His death reopened the debate on the controversial use of Tasers amid calls for a radical overhaul of their use.
The Independent Police Complaints Commission (IPCC) launched an investigation into the death. A statement from the commission confirmed that one officer discharged a Taser at the man a “number of times”. A pepper spray was also used on the man by another officer.
“A taser and spray were deployed during the arrest and we will be examining whether the actions of police officers were proportionate in the circumstances and in accordance with police procedures,” said IPCC Commissioner Naseem Malik.
“We will need to await the results of a post mortem and any necessary tests to establish how Mr Burns died. In the mean time I would urge people to have patience while we seek to gain answers to the questions understandably raised.”
The IPCC appealed to members of the group which gathered outside the flat on Hartington Street to get in touch. It was thought they might have witnessed some of the events, including Mr Burns being taken to a police van.
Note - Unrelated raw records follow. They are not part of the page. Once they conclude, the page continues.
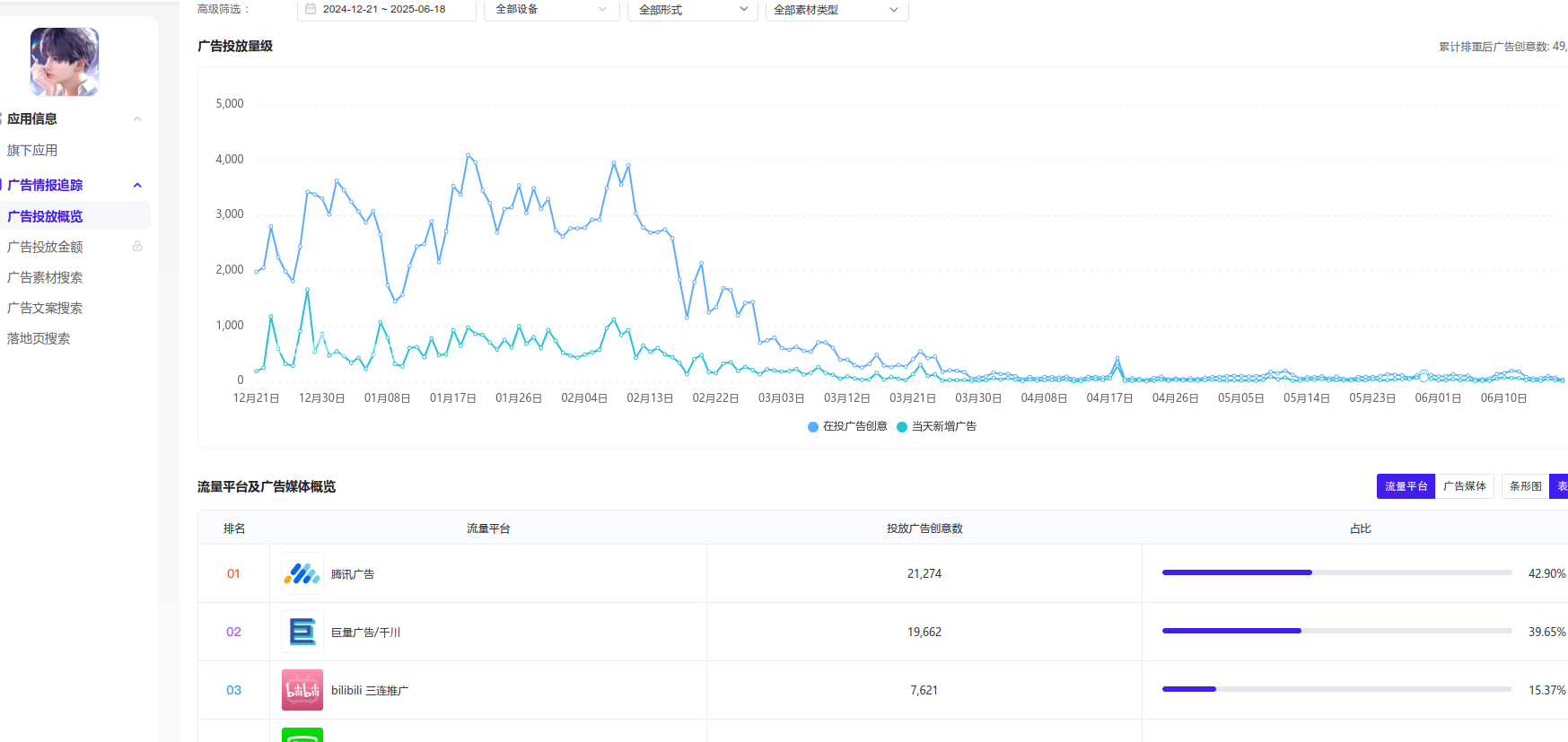Open 广告文案搜索 in sidebar
The image size is (1568, 742).
point(45,308)
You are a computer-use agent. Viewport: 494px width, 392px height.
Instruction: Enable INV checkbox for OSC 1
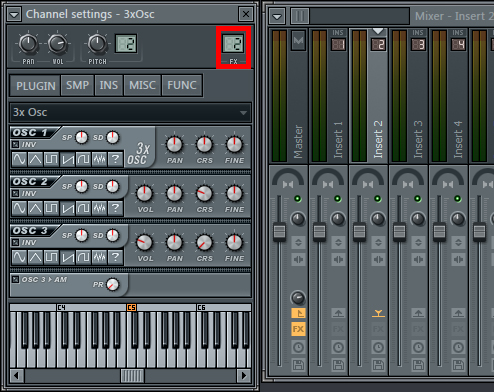(x=15, y=144)
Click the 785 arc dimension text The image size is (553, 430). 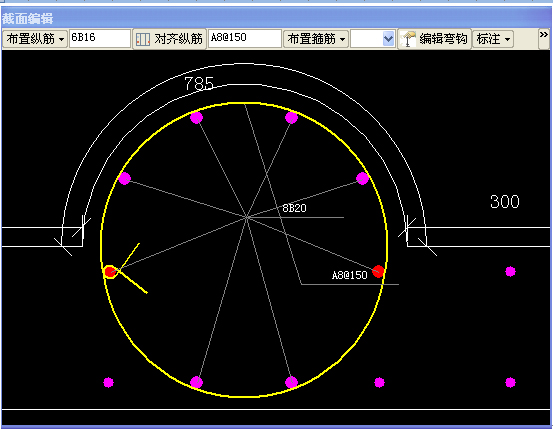point(199,84)
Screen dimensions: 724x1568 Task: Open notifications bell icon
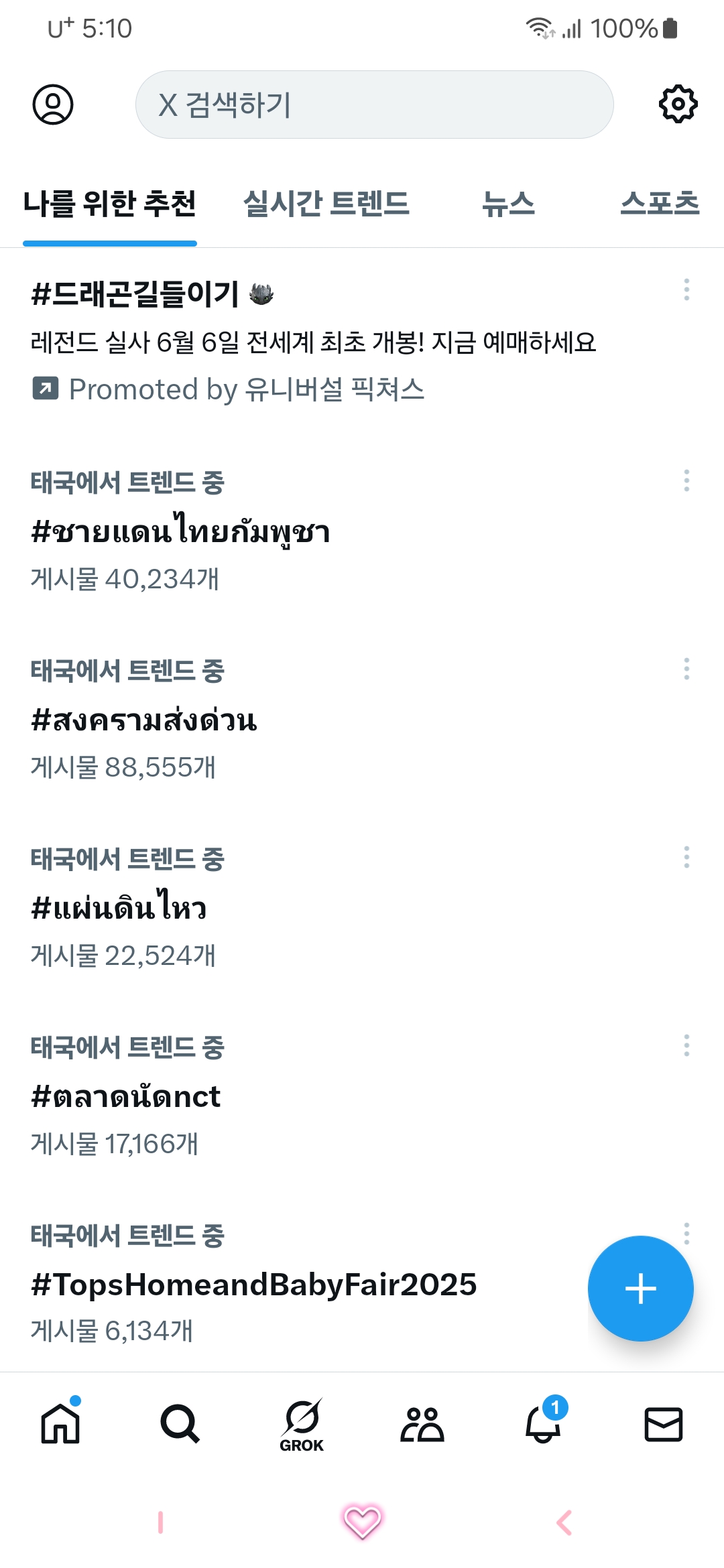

IPCC Commissioner Naseem Malik said: “We recognise that any potential link between Mr Burns’ death and the use of a police Taser is of considerable interest and concern. Therefore we have asked for further tests that may establish a cause of death to be conducted with the utmost urgency.”
A friend, who did not want to be named, said: “I don’t know what kicked off the trouble but when the police got to him they couldn’t control him so they Tasered him. But he got back up and was going off his head because he was angry at what they had done, so they Tasered him twice more.
“They got him up to the hospital and his body went into shock. They brought him back to life with the shockers but then he just went flatline.” He added: ‘The police went overboard with the Taser. They didn’t need to Taser him three times.’
Stan Dewhurst, 48, the owner of Flex Appeal gym, said: “Dale was definitely not a violent person. He was a lovely man and he came to the gym to work out nearly every day. Nobody had a bad word to say about him. Why seven police officers feel the need to Taser someone is beyond me.”
Amnesty International expressed its concern about the wider deployment of Tasers following the incident. Spokesperson Eulette Ewart said: “While we’re not able to comment on the details of this specific tragic incident, Amnesty International has long been concerned at the wider deployment of the Taser across UK police forces.
Since 2001, Amnesty International has recorded the deaths of more than 450 people in the United States after they were struck with a Taser. In many instances, most of the deceased were unarmed and did not appear to present a serious threat when they were shocked, in some cases several times.